--- Start of PROVIDED PASSAGE ---

Conversion to Alternate Formats¶
DRConvert provides support for alternatives to OpenEye’s formats. The current formats that are supported are pandas Dataframes and Apache Parquet.
These formats require extra libraries that DRConvert does not depend on. To use them
install pandas>=0.25.0,<0.26.0
and pyarrow>=0.14.1,<0.15.0
.
Pandas¶
- drconvert.pandas.read_record_file_to_dataframe(path: str, serializable: bool = False) Union[pandas.core.series.Series, pandas.core.frame.DataFrame] ¶
Reads a record file into a pandas DataFrame
Requires pandas, if not installed importing will trigger an ImportError
- Parameters
path (string) – Path to record file
serializable (bool) – If serializable, keep all non-POD types as bytes. Required to serialize dataframe in some cases
- Returns
A pandas Dataframe representation of the record file
- drconvert.pandas.record_to_dataframe(record: openeye.oechem.OEMolRecord, serializable: bool = False) pandas.core.frame.DataFrame ¶
Converts an
OERecord
to a pandas Dataframe.Requires pandas, if not installed importing will trigger an ImportError
Parquet¶
- drconvert.parquet.parquet_to_dataframe(path)¶
Returns a Dataframe read from a parquet file
Requires pandas and pyarrow, if not installed importing will trigger an ImportError
- Parameters
path (string) – Path to parquet file
- Returns
DataFrame
- drconvert.parquet.record_file_to_parquet(path, output_path, compression='snappy')¶
Reads a record file and writes out a parquet file
Requires pandas and pyarrow, if not installed importing will trigger an ImportError
- Parameters
path (string) – Path to record file
output_path (string) – Path to write parquet file
compression (string) – Compression format, valid options are ‘snappy’, ‘gzip’, ‘brotli’, None. Default is ‘snappy’

--- End of PROVIDED PASSAGE ---
--- Start of INFORMATION PROVIDED ---

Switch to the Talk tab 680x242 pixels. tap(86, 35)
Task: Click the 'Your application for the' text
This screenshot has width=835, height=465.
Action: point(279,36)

--- End of INFORMATION PROVIDED ---

*TASKS AND EXERCISES*.
• A. In the DRConvert format documentation, rewrite the part between "Conversion to Alternate" and "and Apache Parquet.", inclusive, replacing "DRConvert" with "the converter".
• B. Summarize the DRConvert format documentation in two sentences.
• C. According to the DRConvert format documentation, what is the default compression format for record_file_to_parquet?

*RESULTS FOR EACH TASK*.
• A.
Conversion to Alternate Formats¶
the converter provides support for alternatives to OpenEye’s formats. The current formats that are supported are pandas Dataframes and Apache Parquet.

• B. DRConvert supports pandas Dataframes and Apache Parquet as alternatives to OpenEye's formats, though these require installing pandas and pyarrow, which DRConvert does not depend on. It provides functions to read a record file or convert an OERecord into a pandas Dataframe, to read a parquet file into a Dataframe, and to write a record file out as a parquet file.

• C. 'snappy'